Genetic heterogeneity and chromatin modifiers in renal clear cell carcinoma

Abstract

Evaluation of: Dalgliesh GL, Furge K, Greenman C et al.: Systematic sequencing of renal carcinoma reveals inactivation of histone modifying genes. Nature 463, 360-363 (2010). Clear cell renal cell carcinoma (ccRCC) accounts for more than 75% of all adult kidney cancer. Hereditary ccRCC in von Hippel-Lindau disease is caused by germline mutations of the VHL tumor suppressor gene. Moreover, 50% of sporadic ccRCCs harbor biallelic mutations of VHL. However, loss of VHL alone is insufficient for tumor initiation, and a minority of ccRCCs retain wild-type VHL alleles, indicating a requirement for additional or alternative genetic alterations in tumor development.

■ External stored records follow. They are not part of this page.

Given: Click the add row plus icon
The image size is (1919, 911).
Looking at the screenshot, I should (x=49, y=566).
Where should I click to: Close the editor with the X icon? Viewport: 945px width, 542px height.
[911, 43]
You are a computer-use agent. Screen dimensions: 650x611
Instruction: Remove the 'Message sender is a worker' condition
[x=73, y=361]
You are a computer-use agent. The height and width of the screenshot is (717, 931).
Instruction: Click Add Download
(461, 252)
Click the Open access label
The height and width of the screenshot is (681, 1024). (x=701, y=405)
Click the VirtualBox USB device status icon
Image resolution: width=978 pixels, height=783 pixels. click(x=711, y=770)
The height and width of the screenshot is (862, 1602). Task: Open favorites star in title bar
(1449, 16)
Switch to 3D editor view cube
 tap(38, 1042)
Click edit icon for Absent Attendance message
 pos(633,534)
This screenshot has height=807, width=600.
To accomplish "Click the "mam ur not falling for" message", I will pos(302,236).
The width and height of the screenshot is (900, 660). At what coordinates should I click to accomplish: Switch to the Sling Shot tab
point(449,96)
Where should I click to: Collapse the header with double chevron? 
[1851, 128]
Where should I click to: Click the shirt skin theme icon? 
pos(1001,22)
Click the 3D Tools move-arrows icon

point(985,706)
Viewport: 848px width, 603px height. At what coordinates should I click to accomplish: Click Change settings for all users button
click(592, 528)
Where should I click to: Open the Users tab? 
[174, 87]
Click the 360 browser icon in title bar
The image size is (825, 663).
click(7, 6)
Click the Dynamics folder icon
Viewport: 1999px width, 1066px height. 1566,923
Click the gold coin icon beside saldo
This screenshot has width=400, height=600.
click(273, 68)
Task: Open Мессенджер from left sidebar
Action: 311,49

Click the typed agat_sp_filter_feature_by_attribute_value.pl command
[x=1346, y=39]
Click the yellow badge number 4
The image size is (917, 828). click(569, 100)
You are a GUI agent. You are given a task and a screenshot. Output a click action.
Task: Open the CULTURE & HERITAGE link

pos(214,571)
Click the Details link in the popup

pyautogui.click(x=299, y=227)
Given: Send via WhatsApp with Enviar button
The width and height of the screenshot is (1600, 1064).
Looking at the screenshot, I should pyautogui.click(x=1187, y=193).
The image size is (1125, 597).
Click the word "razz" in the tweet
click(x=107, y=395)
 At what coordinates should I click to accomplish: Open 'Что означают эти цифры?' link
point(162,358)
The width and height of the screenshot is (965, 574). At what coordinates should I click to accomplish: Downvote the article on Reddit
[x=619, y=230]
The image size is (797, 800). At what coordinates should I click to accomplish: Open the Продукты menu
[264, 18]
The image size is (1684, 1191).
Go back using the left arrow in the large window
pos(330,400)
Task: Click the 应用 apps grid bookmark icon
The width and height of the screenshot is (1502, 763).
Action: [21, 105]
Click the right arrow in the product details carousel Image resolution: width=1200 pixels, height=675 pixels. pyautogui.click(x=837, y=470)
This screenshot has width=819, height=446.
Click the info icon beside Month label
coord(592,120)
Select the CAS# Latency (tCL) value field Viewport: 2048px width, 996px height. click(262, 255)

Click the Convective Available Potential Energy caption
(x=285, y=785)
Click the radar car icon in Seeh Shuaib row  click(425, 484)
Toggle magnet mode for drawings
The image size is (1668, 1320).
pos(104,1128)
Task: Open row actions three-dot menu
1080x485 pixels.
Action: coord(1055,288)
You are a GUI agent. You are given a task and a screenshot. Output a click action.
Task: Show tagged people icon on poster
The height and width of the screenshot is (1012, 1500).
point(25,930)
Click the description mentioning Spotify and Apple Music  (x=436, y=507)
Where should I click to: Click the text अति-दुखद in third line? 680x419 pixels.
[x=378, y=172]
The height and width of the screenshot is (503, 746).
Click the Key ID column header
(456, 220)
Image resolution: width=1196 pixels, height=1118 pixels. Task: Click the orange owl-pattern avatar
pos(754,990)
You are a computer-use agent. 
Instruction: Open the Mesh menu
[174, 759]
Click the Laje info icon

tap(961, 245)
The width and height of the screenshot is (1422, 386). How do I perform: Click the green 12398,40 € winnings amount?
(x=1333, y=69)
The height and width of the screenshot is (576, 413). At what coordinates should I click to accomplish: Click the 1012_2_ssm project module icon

This systematic study demonstrated that a fraction of ccRCCs harbored inactivating mutations in four genes encoding histone-modifying enzymes. One of these, UTX, has recently been implicated in the control of cell proliferation. Moreover, several other mutations were identified, among them NF2 truncations in a subset of VHL-positive ccRCC. The study illustrates both a vast genetic heterogeneity in ccRCC and a requirement for further systematic investigations to design a targeted treatment for different ccRCC subtypes.